What needs to be done | The answer is the exact text of every line from the one that contains "Task: Open the" to the final line of the entries below, with pictures left out.

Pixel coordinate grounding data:
====
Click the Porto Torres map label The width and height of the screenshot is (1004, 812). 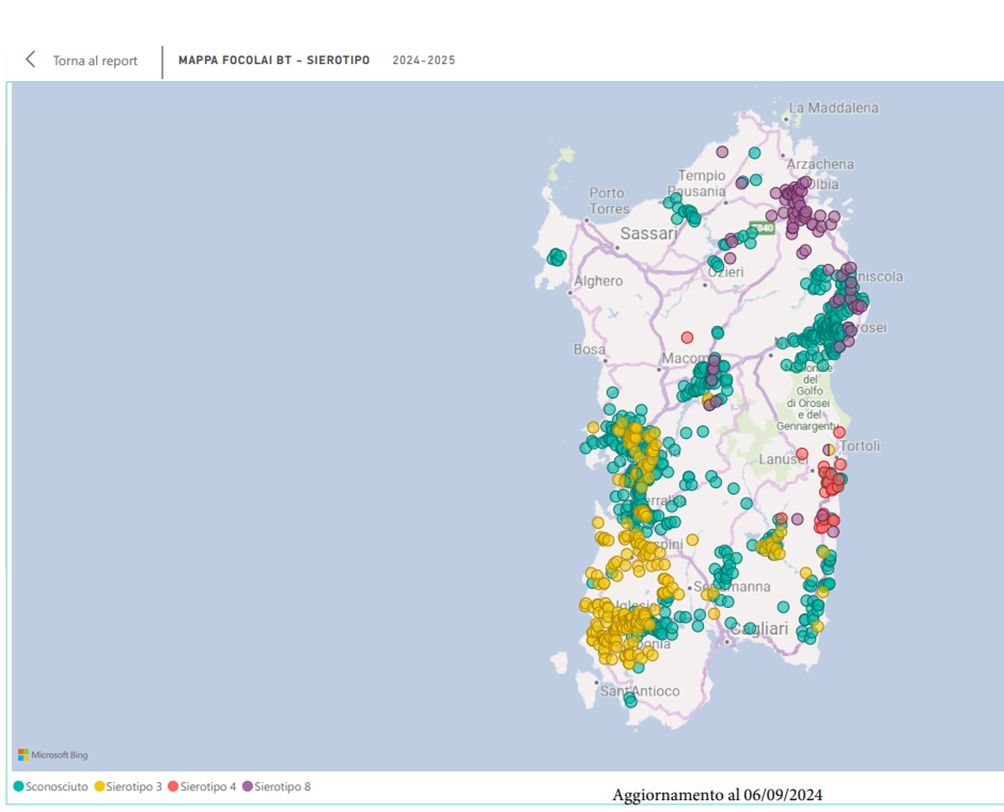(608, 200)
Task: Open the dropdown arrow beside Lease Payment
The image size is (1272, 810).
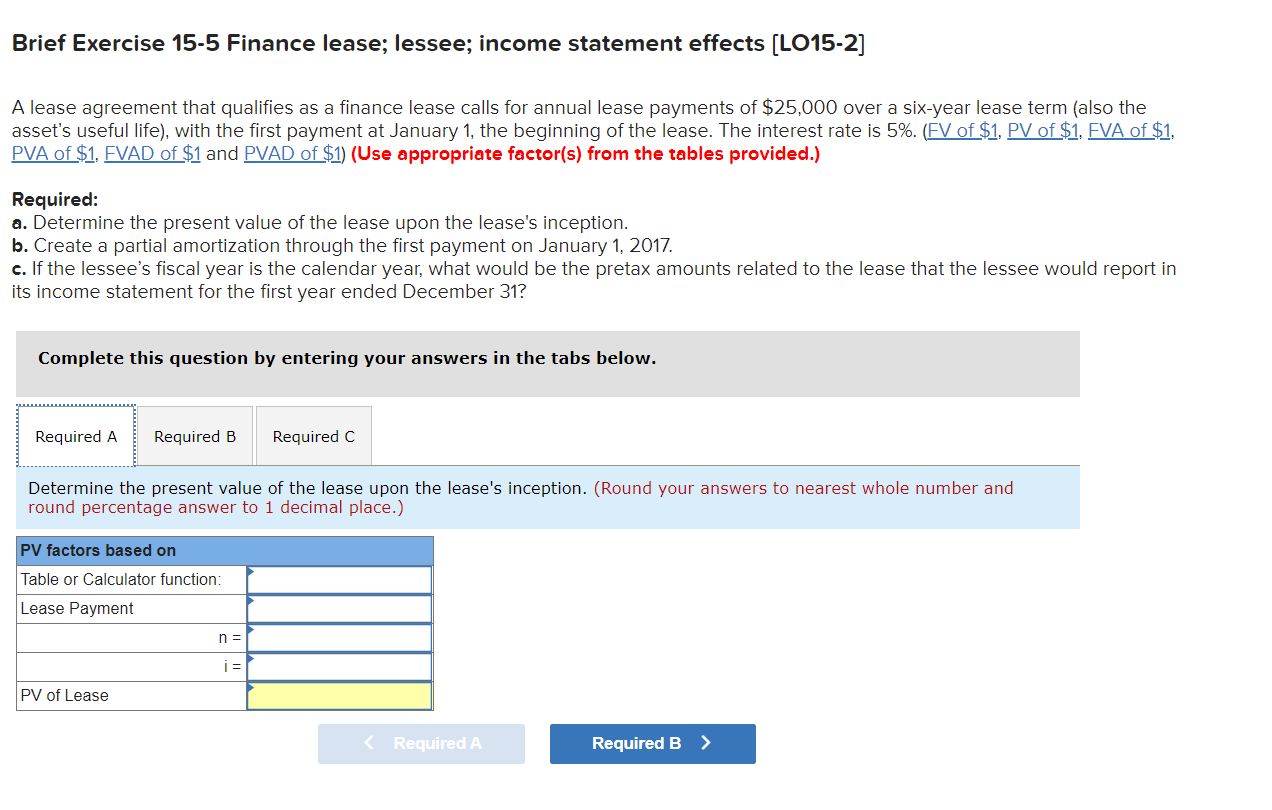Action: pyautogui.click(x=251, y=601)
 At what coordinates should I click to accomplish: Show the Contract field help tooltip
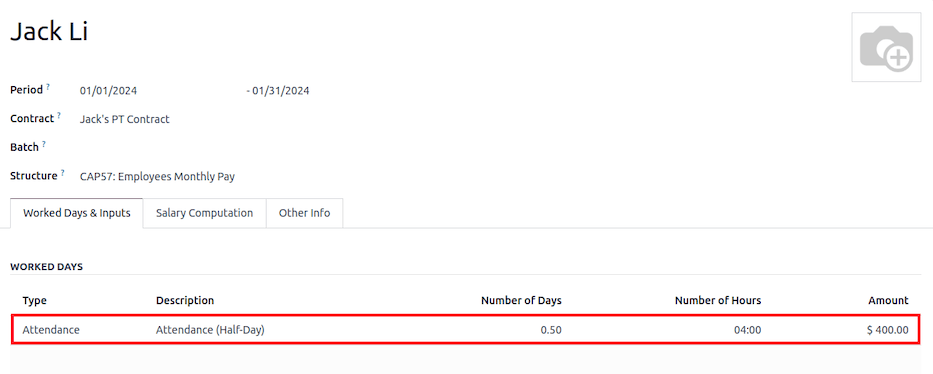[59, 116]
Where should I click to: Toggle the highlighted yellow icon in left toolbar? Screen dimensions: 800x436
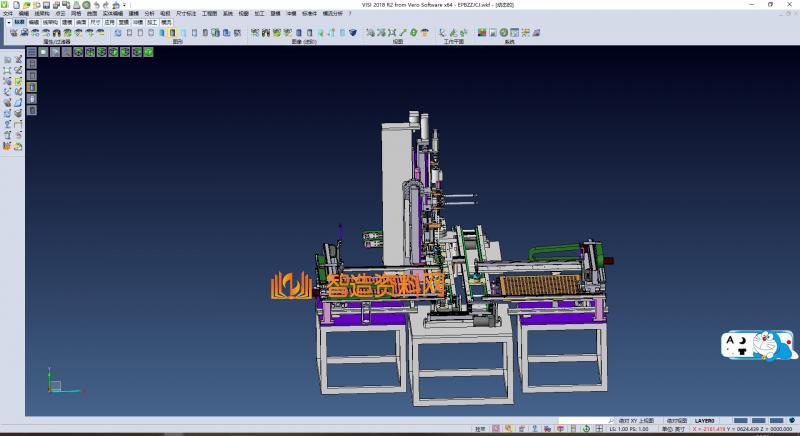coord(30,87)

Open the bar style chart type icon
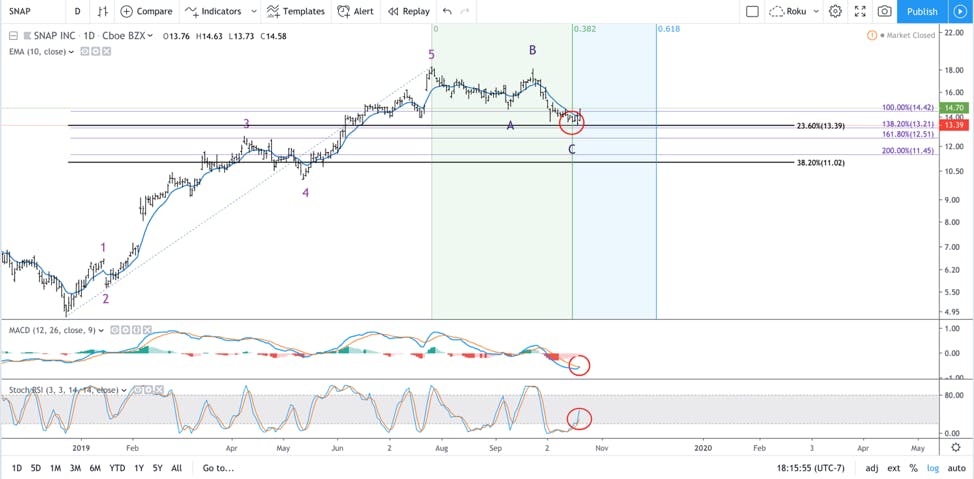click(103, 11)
====
Answer box |
Task: Open the dropdown arrow beside Lease Payment
The image size is (1272, 810).
Action: pyautogui.click(x=251, y=601)
 At what coordinates should I click to accomplish: Show the Contract field help tooltip
[59, 116]
Where should I click to: Toggle the highlighted yellow icon in left toolbar? Screen dimensions: 800x436
coord(30,87)

Open the bar style chart type icon
click(103, 11)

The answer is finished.